**EXERCISE DATA:**
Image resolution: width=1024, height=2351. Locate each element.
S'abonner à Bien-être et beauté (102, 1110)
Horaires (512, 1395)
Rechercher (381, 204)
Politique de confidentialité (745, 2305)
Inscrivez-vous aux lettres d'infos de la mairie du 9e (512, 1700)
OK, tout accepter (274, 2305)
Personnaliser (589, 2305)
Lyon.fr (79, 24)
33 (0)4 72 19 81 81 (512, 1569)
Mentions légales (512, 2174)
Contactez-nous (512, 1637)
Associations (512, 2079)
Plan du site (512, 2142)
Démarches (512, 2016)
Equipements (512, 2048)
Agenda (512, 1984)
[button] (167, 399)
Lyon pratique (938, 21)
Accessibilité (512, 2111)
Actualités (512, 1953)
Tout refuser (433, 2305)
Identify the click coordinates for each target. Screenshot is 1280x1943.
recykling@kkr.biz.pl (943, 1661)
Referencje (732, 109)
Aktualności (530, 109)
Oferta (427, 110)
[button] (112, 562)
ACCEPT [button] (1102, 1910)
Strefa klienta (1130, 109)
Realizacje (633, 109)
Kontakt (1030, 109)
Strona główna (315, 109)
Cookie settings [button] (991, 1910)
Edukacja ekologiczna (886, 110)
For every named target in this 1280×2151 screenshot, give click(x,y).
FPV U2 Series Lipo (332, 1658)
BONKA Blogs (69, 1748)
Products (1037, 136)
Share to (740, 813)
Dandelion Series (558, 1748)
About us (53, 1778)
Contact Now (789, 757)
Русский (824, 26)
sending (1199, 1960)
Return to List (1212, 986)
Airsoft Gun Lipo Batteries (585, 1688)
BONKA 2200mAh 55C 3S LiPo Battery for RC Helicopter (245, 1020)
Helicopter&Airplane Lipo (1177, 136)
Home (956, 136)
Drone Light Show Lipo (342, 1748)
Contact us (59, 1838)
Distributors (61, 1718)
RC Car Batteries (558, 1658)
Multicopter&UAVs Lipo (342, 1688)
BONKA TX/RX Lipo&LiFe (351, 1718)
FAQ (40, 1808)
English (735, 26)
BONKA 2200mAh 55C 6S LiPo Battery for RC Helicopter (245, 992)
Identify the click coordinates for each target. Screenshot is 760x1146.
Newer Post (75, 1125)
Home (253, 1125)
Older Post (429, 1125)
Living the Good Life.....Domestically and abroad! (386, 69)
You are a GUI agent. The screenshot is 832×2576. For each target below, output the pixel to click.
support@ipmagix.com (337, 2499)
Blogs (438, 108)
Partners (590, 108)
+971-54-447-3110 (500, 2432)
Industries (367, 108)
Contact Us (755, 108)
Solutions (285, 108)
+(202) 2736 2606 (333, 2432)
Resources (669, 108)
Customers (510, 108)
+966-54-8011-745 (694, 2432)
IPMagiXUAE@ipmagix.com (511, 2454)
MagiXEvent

**PROBLEM DETAILS:** Edit the stretch of lines from the one containing "Oferta (427, 110)" through the one containing "BONKA 2200mAh 55C 6S" so that "Helicopter" becomes "Heli", and return only those lines with nothing else changed.

**RESULT:**
Oferta (427, 110)
[button] (112, 562)
ACCEPT [button] (1102, 1910)
Strefa klienta (1130, 109)
Realizacje (633, 109)
Kontakt (1030, 109)
Strona główna (315, 109)
Cookie settings [button] (991, 1910)
Edukacja ekologiczna (886, 110)
For every named target in this 1280×2151 screenshot, give click(x,y).
FPV U2 Series Lipo (332, 1658)
BONKA Blogs (69, 1748)
Products (1037, 136)
Share to (740, 813)
Dandelion Series (558, 1748)
About us (53, 1778)
Contact Now (789, 757)
Русский (824, 26)
sending (1199, 1960)
Return to List (1212, 986)
Airsoft Gun Lipo Batteries (585, 1688)
BONKA 2200mAh 55C 3S LiPo Battery for RC Heli (245, 1020)
Heli&Airplane Lipo (1177, 136)
Home (956, 136)
Drone Light Show Lipo (342, 1748)
Contact us (59, 1838)
Distributors (61, 1718)
RC Car Batteries (558, 1658)
Multicopter&UAVs Lipo (342, 1688)
BONKA TX/RX Lipo&LiFe (351, 1718)
FAQ (40, 1808)
English (735, 26)
BONKA 2200mAh 55C 6S LiPo Battery for RC Heli (245, 992)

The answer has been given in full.